» **DOCUMENT TEXT**:
-- -- --
Here, Nunes builds on the earlier differentiation between orders of discourse: post-critical ontologies engaged in performative contradiction to be able to claim, within second-order discourse, “there is no God’s-eye point of view”. This move allows them to judge first-order statements (e.g. whether someone grounds their knowledge in a God’s-eye point of view). But this also means that ontologies are in the end undecidable, since we cannot determine their conditions of verification without an infinite regression. Nunes argues that being post-critical these ontologies affirm the undecidability of a priori ontological statements in general - “it suffices to assert their hypothetical truth, that is, their possibility”. Performative contradiction is not a negative condition here but positive. Ontologies decide upon undecidable, they think the possible, not the necessary. Last long quote before I move on to my overall commentary:
Post-critical ontologies thus correspond to a correlationism become self-reflexive: overcoming its false consciousness, realizing that to intend to know the conditions by which the given is given is still, in its own terms, to hypostasize a correlation-for-us into a correlation-in-itself – and thus to claim knowledge of the in-itself, to overstep the correlational circle. We can call metascepticism what happens to correlationism once it becomes aware of the impossibility not to posit its own presuppositions, that is, to ascribe them reality. Constructivism, in turn, is what we can call the embracing, as a positive condition, of the negative conclusion that we cannot but speculate. Now, if the truth of correlationism is metascepticism, it follows that the truth of philosophy is that it quite literally produces no truths. It is exactly because it does not produce truths that philosophy is construction; and it is only to the extent that it is recognized as not producing truths that its field is once again open to speculation.
First, I find the notion that current ontologies mark a phase of philosophy’s self-consciousness a bit patronising toward past philosophies, assuming a pseudo-Hegelian teleological (in a bad way, I will talk about better teleology in a moment) journey of thought from lack to identity that always already waited at the end. No, thought arrives in its entirety in correspondence to its problemata. When its assumptions or contradictions are later exposed, it with a new thought amid different problemata, formed at a distinct time spot, succeeding previous thought forms in their concrete contexts. A chronology and stratification of philosophical responses to particular problems is inescapable and essential.
Second, and this is my central criticism, Nunes raises an important point about the double-order performative contradiction committed by post-critical ontologies - and surely philosophy is constructivist in nature - but at the same time I feel like his framing risks making the entire philosophical discourse too idealistic (in the old, Marxist sense) and lightweight. The notion that philosophy begins with a metaontological and constructivist decision neglects the material conditions of such decision, the conditions that perform a primary selection of the virtual space for philosophical decision. By virtual space I mean here that e.g. “Gott ist Tot” has different effect as a social practice today that 150 years ago. Philosophy is much more serious than a game of arguments in a forum, you want to proceed with constructing a theory that makes sense within a social formation of its enunciation; social formation that engenders the conditions of sensibility and applicability of ontological statements. Now, Nunes by the end of the article indicates that philosophical construction has to be problematic and thematise its heterogeneity, but it only comes as an external appendix to the foundation of thought, which is performative contradiction and central place of undecidability.
-- -- --
» **SOURCE DATA**:
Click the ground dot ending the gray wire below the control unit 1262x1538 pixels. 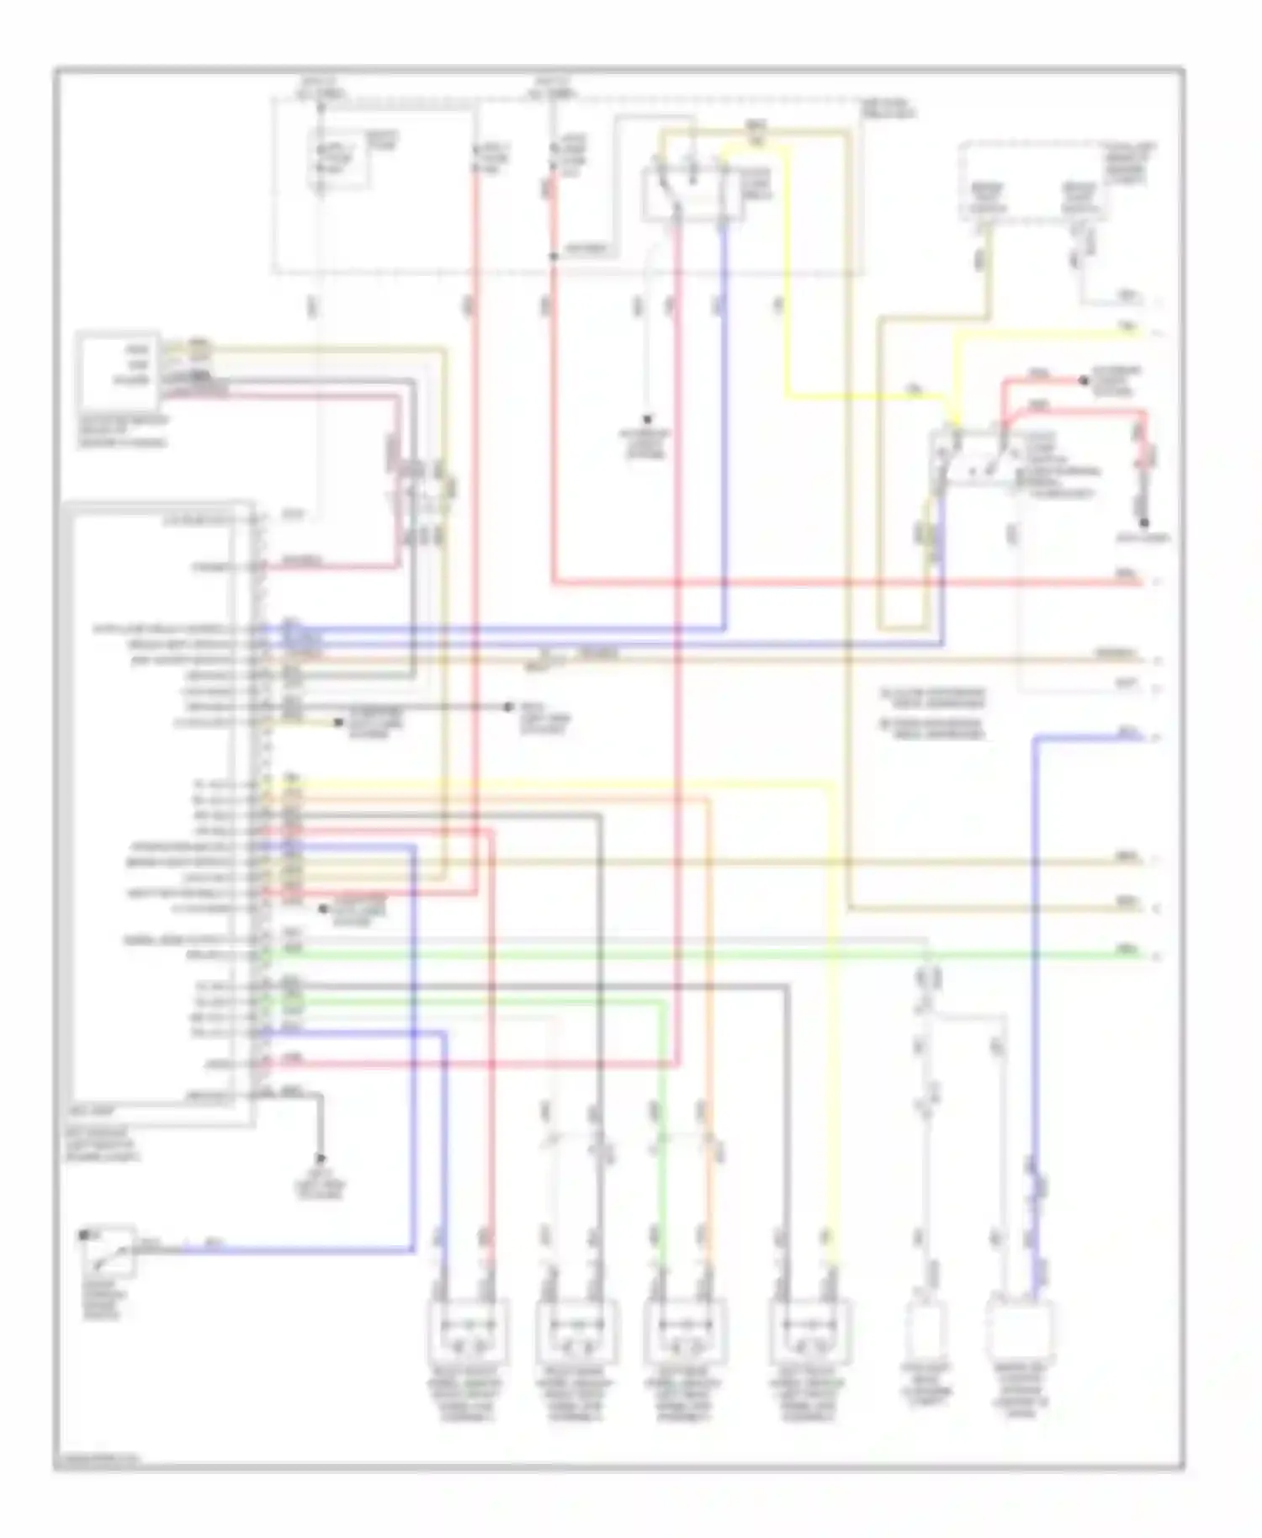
-- -- --
» **GOAL**: From the commentary on post-critical ontologies above, reproduce the stretch from "First, I find" through "inescapable and essential." word for word.

» **RESULT BELOW**:
First, I find the notion that current ontologies mark a phase of philosophy’s self-consciousness a bit patronising toward past philosophies, assuming a pseudo-Hegelian teleological (in a bad way, I will talk about better teleology in a moment) journey of thought from lack to identity that always already waited at the end. No, thought arrives in its entirety in correspondence to its problemata. When its assumptions or contradictions are later exposed, it with a new thought amid different problemata, formed at a distinct time spot, succeeding previous thought forms in their concrete contexts. A chronology and stratification of philosophical responses to particular problems is inescapable and essential.